Identification of Detachment-Responsive Transcripts in Ovarian Cancer

Transcoelomic dissemination is the predominant route of ovarian cancer metastasis and a major driver of patient mortality. In our pursuit to identify novel tumor cell adaptations necessary for metastatic spread, we identified a conserved transcriptomic signature activated shortly after matrix-detachment across multiple ascites-derived cell lines and patient specimens. Within this signature, RHOV, an atypical and constitutively active Rho GTPase, emerged as the top upregulated gene. We show that RHOV is essential for anoikis resistance, cellular aggregation in anchorage-independence, migration, invasion, in vivo metastatic colonization, and is elevated in patient omental metastases. Mechanistically, RHOV integrates c-Jun dependent cytoskeletal remodeling with early endosomal trafficking to support pro-metastatic signaling, which is dependent on both RHOV's GTPase activity and membrane localization.
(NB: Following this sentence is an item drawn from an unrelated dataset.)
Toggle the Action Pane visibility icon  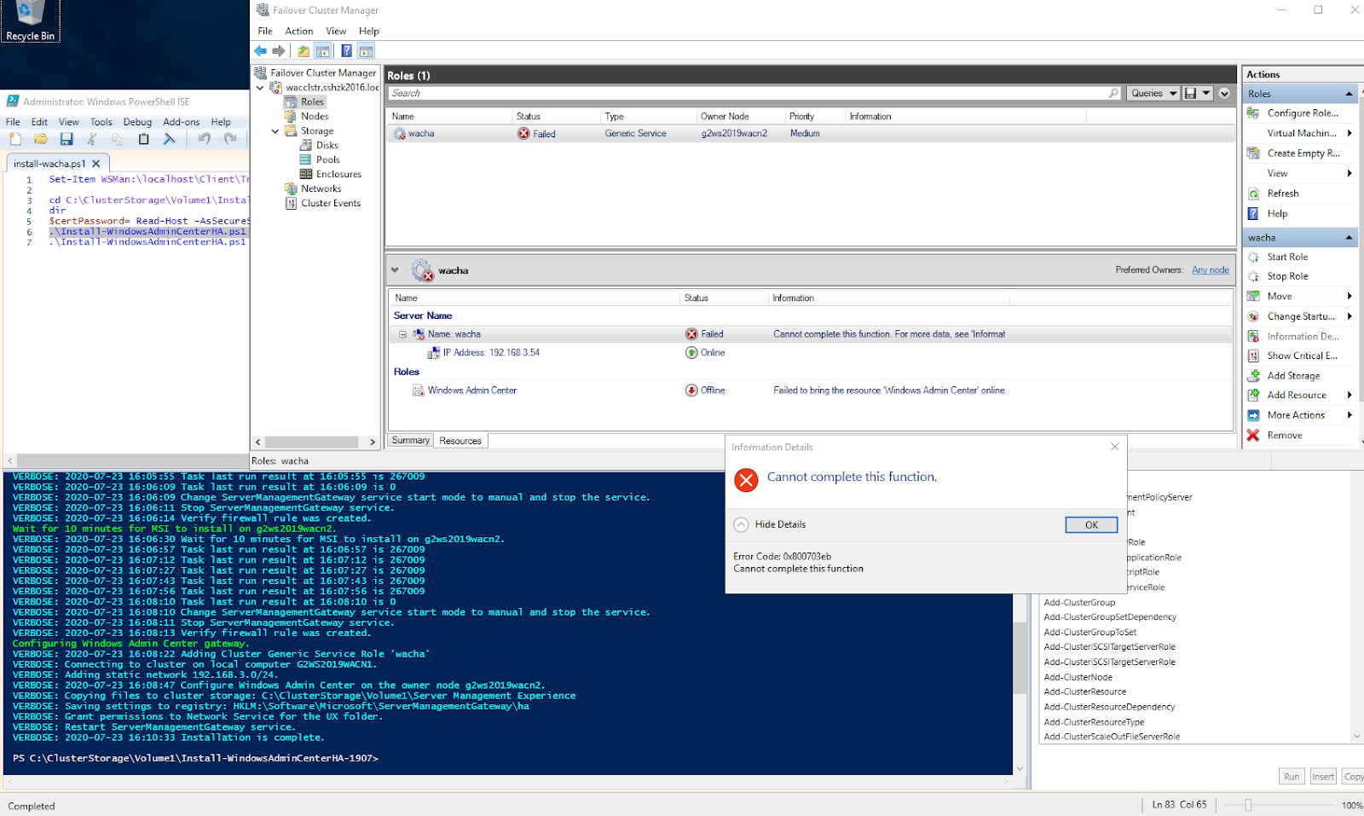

For the first time this study identifies RHOV as a necessary mediator of ovarian cancer metastasis, and highlights the potential of immediate early detachment-responsive transcriptional changes as promising therapeutic targets in metastatic disease. Overall design: To define the transcriptomic adaptations acquired by metastasizing ovarian cancer cells following matrix detachment, we performed high-depth RNA-sequencing of three ascites-derived ovarian cancer cell lines (OVCA433, OVCAR3 and SKOV3) in attached conditions (2D), at 2 hrs post-detachment (3D 2h) and at 24 hrs post-detachment (3D 24h).